No es el pollo: el huevo entero es la proteína que más favorece el desarrollo muscular

Un nuevo estudio científico revela cuál es el alimento que contribuye en mayor medida al crecimiento muscular, superando incluso a las carnes magras como fuente preferida para deportistas y personas activas

No es el pollo: el huevo entero es la proteína que más favorece el desarrollo muscular

Un estudio de la Universidad de Illinois en Urbana-Champaign revela que el huevo entero es la fuente de proteína animal más efectiva para estimular el crecimiento muscular, superando a opciones populares como la pechuga de pollo.

Los investigadores, liderados por Nicholas Burd, demostraron que consumir huevos enteros después de un entrenamiento de resistencia genera una respuesta 40% mayor en la síntesis de proteínas musculares en comparación con solo las claras.
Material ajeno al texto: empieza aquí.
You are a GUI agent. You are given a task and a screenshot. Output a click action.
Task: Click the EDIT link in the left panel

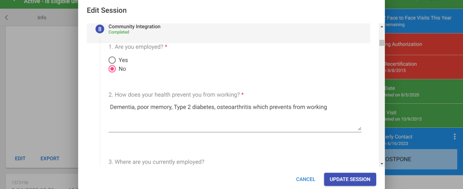coord(20,159)
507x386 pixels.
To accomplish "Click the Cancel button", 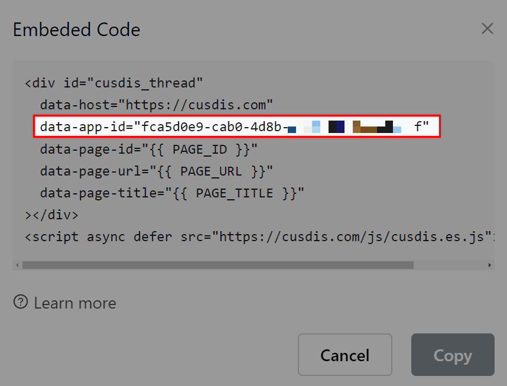I will click(x=345, y=355).
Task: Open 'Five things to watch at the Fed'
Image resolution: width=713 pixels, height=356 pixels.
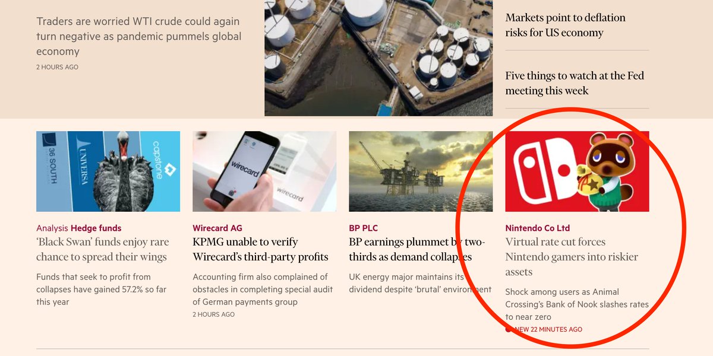Action: pos(575,83)
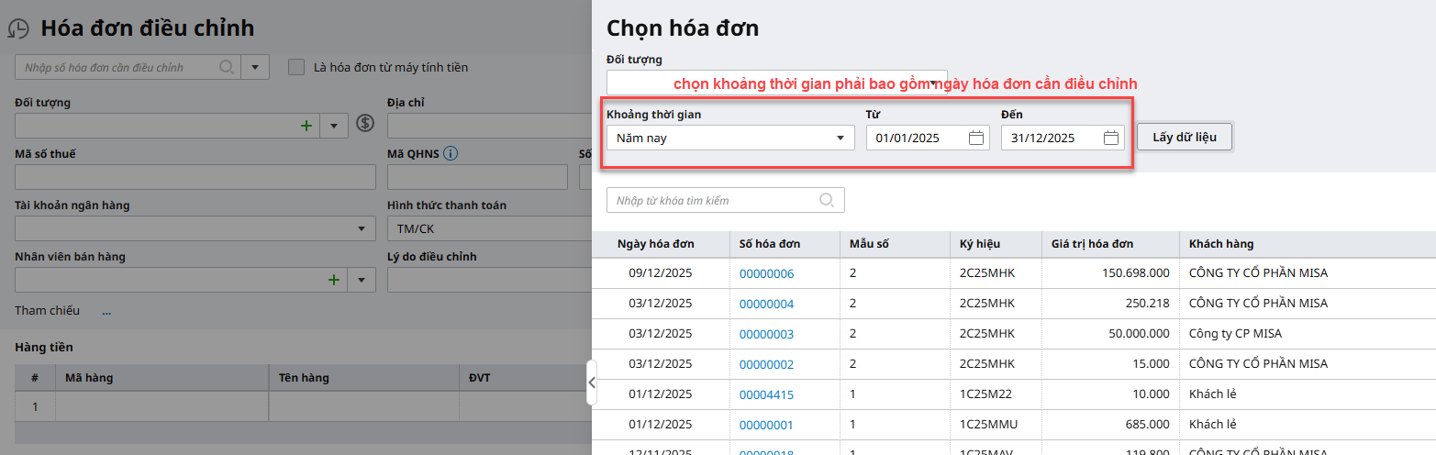Click the Lấy dữ liệu button

point(1184,137)
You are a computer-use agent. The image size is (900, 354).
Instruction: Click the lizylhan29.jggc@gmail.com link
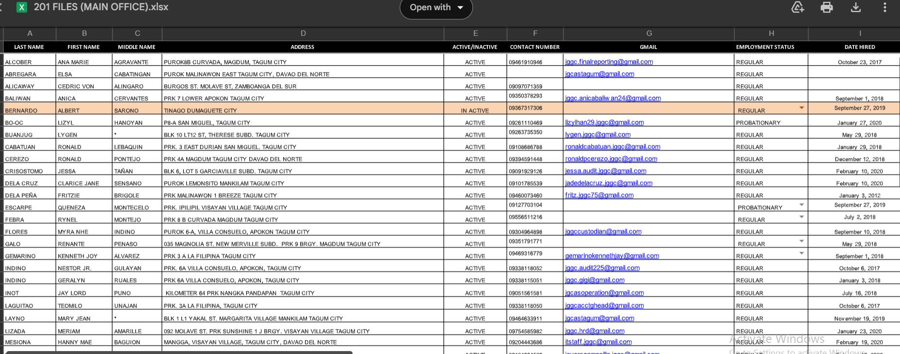coord(604,123)
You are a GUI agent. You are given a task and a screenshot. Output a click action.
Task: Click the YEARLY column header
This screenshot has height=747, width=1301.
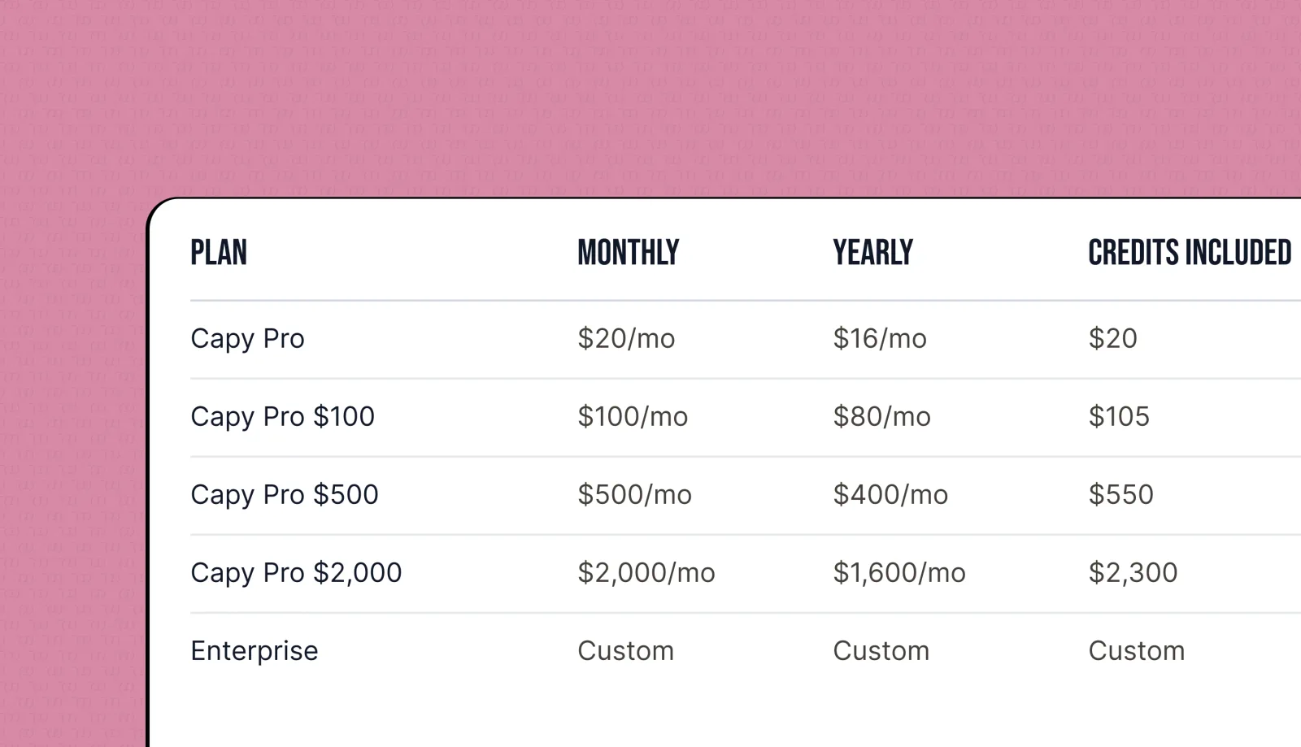pos(873,253)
Esto se debe a la matriz nutricional completa del huevo: aporta los nueve aminoácidos esenciales, una alta concentración de leucina —el aminoácido clave para activar la construcción muscular—, además de vitaminas como D y B12, colina, selenio, fósforo y grasas saludables en la yema que potencian la absorción y utilización de nutrientes.

Autor: Getty Images 

Desechar la yema reduce significativamente esta eficiencia, ya que sus componentes interactúan sinérgicamente para maximizar la hipertrofia muscular. Cada huevo proporciona alrededor de 6-7 gramos de proteína de alta calidad en una porción compacta y biodisponible.

En comparación, la pechuga de pollo —con 31 gramos de proteína por 100 gramos cocidos— ofrece niacina, vitamina B6 y fósforo, pero tiene menor densidad de nutrientes esenciales y una respuesta menos potente en la activación muscular post-ejercicio. Aunque es una excelente fuente magra, no iguala el perfil integral del huevo entero.

Los expertos recomiendan incluir uno a dos huevos enteros al día en adultos sanos, dentro de una ingesta proteica total de al menos 0,8 g por kg de peso corporal (hasta 2 g/kg para deportistas). No hay riesgos cardiovasculares significativos en dietas equilibradas, y los beneficios superan mitos antiguos sobre el colesterol de la yema.

Este hallazgo refuerza la importancia de priorizar alimentos completos sobre aislados proteicos, optimizando el desarrollo muscular de forma natural y accesible.